** Dataset items **
*** Begin section ***
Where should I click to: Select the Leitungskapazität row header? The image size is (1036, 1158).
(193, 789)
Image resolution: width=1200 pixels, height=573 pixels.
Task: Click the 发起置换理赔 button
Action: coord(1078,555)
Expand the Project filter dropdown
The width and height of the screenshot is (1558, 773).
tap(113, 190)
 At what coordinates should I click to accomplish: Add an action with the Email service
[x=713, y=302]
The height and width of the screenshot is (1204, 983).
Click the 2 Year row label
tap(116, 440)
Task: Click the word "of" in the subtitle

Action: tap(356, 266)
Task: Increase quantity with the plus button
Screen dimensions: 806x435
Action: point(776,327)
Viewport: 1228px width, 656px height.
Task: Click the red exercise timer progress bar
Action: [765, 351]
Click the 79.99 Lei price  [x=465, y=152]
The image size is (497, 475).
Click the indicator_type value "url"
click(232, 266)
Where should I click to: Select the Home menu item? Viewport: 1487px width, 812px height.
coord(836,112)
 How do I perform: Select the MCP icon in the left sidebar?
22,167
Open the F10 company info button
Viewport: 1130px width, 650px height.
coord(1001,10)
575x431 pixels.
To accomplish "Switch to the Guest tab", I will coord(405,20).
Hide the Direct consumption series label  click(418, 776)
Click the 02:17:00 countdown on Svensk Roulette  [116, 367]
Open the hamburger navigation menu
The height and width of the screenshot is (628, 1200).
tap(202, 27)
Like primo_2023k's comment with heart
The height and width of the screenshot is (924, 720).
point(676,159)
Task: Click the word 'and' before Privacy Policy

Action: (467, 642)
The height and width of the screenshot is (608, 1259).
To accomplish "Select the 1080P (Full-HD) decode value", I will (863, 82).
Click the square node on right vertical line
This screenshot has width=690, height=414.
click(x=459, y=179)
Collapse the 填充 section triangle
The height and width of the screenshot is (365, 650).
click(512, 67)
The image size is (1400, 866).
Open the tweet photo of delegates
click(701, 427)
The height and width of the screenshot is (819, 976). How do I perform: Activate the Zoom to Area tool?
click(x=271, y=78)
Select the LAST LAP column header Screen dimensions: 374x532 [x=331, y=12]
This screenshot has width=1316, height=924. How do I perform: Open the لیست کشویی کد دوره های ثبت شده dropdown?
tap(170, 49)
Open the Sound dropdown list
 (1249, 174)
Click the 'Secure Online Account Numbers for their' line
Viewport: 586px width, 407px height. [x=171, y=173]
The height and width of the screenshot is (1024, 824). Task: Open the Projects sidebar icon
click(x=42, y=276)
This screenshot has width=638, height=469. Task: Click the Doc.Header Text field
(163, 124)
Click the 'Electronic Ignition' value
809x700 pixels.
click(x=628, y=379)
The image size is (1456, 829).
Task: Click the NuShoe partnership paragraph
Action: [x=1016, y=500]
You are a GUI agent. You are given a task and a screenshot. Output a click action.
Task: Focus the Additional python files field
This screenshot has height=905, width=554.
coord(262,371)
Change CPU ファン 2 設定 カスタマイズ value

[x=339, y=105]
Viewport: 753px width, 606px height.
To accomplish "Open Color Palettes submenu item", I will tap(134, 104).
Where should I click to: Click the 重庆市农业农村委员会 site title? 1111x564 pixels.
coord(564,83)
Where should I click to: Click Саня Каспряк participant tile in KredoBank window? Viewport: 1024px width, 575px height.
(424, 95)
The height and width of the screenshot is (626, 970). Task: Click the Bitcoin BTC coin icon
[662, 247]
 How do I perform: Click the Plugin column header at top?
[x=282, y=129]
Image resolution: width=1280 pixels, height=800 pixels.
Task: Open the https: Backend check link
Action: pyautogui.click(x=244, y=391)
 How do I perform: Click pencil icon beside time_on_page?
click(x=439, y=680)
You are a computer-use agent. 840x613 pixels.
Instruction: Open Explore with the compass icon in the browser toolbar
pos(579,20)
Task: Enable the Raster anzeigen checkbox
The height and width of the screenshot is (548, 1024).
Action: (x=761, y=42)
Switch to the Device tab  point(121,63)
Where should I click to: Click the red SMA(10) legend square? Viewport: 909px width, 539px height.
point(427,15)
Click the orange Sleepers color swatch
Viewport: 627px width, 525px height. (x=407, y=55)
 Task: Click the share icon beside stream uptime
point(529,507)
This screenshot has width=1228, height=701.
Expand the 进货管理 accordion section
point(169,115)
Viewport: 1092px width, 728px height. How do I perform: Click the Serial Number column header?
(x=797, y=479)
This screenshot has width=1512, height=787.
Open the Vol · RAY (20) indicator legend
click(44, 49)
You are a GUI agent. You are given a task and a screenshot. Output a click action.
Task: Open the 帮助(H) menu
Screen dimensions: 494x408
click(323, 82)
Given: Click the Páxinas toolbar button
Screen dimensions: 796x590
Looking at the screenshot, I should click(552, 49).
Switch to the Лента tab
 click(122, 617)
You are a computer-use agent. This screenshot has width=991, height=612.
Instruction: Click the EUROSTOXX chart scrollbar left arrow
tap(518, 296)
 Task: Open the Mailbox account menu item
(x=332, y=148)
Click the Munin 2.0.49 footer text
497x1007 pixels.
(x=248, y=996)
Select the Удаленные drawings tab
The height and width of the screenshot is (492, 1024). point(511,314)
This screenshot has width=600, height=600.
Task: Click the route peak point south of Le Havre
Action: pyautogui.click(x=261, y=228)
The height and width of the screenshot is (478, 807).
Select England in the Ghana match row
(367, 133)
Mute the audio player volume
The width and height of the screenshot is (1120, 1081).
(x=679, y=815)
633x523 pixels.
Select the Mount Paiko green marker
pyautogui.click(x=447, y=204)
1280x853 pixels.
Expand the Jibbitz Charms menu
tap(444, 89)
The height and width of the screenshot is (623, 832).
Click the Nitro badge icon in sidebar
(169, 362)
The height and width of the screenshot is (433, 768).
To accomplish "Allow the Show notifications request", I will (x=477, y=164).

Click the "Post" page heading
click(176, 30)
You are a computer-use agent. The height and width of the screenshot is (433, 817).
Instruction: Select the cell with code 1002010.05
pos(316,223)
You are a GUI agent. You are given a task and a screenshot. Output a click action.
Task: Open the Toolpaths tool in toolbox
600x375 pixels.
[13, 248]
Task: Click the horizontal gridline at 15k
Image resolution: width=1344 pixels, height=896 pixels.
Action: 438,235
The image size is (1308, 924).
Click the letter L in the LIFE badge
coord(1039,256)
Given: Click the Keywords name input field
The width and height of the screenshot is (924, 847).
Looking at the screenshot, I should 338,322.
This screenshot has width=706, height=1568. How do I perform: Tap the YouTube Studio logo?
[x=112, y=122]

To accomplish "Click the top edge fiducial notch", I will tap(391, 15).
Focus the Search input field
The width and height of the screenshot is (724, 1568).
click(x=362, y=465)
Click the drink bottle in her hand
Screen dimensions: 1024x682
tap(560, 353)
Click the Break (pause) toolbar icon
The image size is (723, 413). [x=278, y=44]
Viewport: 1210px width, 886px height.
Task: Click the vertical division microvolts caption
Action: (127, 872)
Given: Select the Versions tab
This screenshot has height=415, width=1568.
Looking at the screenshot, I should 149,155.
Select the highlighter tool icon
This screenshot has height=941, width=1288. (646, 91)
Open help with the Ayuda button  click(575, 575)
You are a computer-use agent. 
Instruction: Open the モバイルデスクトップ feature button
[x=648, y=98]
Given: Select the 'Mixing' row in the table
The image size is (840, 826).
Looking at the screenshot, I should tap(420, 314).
*** End section ***
** ACTION ITEM **
Look above for the line holding "The height and width of the screenshot is (819, 976)." and the line holding "Switch to the Device". Retype both, and every line between them, word for word and nothing else.

** RESPONSE AREA **
The height and width of the screenshot is (819, 976). How do I perform: Activate the Zoom to Area tool?
click(x=271, y=78)
Select the LAST LAP column header Screen dimensions: 374x532 [x=331, y=12]
This screenshot has width=1316, height=924. How do I perform: Open the لیست کشویی کد دوره های ثبت شده dropdown?
tap(170, 49)
Open the Sound dropdown list
 (1249, 174)
Click the 'Secure Online Account Numbers for their' line
Viewport: 586px width, 407px height. [x=171, y=173]
The height and width of the screenshot is (1024, 824). Task: Open the Projects sidebar icon
click(x=42, y=276)
This screenshot has width=638, height=469. Task: Click the Doc.Header Text field
(163, 124)
Click the 'Electronic Ignition' value
809x700 pixels.
click(x=628, y=379)
The image size is (1456, 829).
Task: Click the NuShoe partnership paragraph
Action: [x=1016, y=500]
You are a GUI agent. You are given a task and a screenshot. Output a click action.
Task: Focus the Additional python files field
This screenshot has height=905, width=554.
coord(262,371)
Change CPU ファン 2 設定 カスタマイズ value

[x=339, y=105]
Viewport: 753px width, 606px height.
To accomplish "Open Color Palettes submenu item", I will tap(134, 104).
Where should I click to: Click the 重庆市农业农村委员会 site title? 1111x564 pixels.
coord(564,83)
Where should I click to: Click Саня Каспряк participant tile in KredoBank window? Viewport: 1024px width, 575px height.
(424, 95)
The height and width of the screenshot is (626, 970). Task: Click the Bitcoin BTC coin icon
[662, 247]
 How do I perform: Click the Plugin column header at top?
[x=282, y=129]
Image resolution: width=1280 pixels, height=800 pixels.
Task: Open the https: Backend check link
Action: pyautogui.click(x=244, y=391)
 How do I perform: Click pencil icon beside time_on_page?
click(x=439, y=680)
You are a computer-use agent. 840x613 pixels.
Instruction: Open Explore with the compass icon in the browser toolbar
pos(579,20)
Task: Enable the Raster anzeigen checkbox
The height and width of the screenshot is (548, 1024).
Action: (x=761, y=42)
Switch to the Device tab  point(121,63)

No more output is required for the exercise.